[Collected data entries]
- Opening Delimiter -

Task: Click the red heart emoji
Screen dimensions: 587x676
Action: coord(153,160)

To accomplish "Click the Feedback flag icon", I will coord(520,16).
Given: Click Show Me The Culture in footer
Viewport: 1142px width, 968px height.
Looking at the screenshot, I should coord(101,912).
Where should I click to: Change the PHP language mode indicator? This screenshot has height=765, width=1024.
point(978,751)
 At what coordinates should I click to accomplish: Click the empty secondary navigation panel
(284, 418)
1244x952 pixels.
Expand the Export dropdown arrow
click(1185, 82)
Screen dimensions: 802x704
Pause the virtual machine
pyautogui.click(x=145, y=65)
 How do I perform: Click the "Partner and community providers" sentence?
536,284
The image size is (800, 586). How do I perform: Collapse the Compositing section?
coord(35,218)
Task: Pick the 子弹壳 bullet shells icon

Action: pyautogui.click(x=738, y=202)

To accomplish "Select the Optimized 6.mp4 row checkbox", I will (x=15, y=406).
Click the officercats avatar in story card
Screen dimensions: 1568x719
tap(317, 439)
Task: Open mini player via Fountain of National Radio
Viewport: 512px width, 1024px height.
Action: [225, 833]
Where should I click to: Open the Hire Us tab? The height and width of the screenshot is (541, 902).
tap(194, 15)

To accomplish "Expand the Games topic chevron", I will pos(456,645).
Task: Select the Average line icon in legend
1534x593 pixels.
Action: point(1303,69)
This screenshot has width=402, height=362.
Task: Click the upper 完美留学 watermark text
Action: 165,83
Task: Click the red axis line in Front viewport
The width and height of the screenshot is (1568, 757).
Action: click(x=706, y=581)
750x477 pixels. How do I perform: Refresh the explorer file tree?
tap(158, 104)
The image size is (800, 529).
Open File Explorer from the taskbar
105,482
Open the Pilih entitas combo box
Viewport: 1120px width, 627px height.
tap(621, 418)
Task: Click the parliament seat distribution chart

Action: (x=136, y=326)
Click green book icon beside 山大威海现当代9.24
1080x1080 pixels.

- Closing Delimiter -

Could you retype all of the records above exactly as they appear?

Task: Click the red heart emoji
Screen dimensions: 587x676
Action: coord(153,160)

To accomplish "Click the Feedback flag icon", I will coord(520,16).
Given: Click Show Me The Culture in footer
Viewport: 1142px width, 968px height.
Looking at the screenshot, I should coord(101,912).
Where should I click to: Change the PHP language mode indicator? This screenshot has height=765, width=1024.
point(978,751)
 At what coordinates should I click to accomplish: Click the empty secondary navigation panel
(284, 418)
1244x952 pixels.
Expand the Export dropdown arrow
click(1185, 82)
Screen dimensions: 802x704
Pause the virtual machine
pyautogui.click(x=145, y=65)
 How do I perform: Click the "Partner and community providers" sentence?
536,284
The image size is (800, 586). How do I perform: Collapse the Compositing section?
coord(35,218)
Task: Pick the 子弹壳 bullet shells icon

Action: pyautogui.click(x=738, y=202)

To accomplish "Select the Optimized 6.mp4 row checkbox", I will (x=15, y=406).
Click the officercats avatar in story card
Screen dimensions: 1568x719
tap(317, 439)
Task: Open mini player via Fountain of National Radio
Viewport: 512px width, 1024px height.
Action: [225, 833]
Where should I click to: Open the Hire Us tab? The height and width of the screenshot is (541, 902).
tap(194, 15)

To accomplish "Expand the Games topic chevron", I will pos(456,645).
Task: Select the Average line icon in legend
1534x593 pixels.
Action: point(1303,69)
This screenshot has width=402, height=362.
Task: Click the upper 完美留学 watermark text
Action: 165,83
Task: Click the red axis line in Front viewport
The width and height of the screenshot is (1568, 757).
Action: click(x=706, y=581)
750x477 pixels. How do I perform: Refresh the explorer file tree?
tap(158, 104)
The image size is (800, 529).
Open File Explorer from the taskbar
105,482
Open the Pilih entitas combo box
Viewport: 1120px width, 627px height.
tap(621, 418)
Task: Click the parliament seat distribution chart

Action: (x=136, y=326)
Click green book icon beside 山大威海现当代9.24
1080x1080 pixels.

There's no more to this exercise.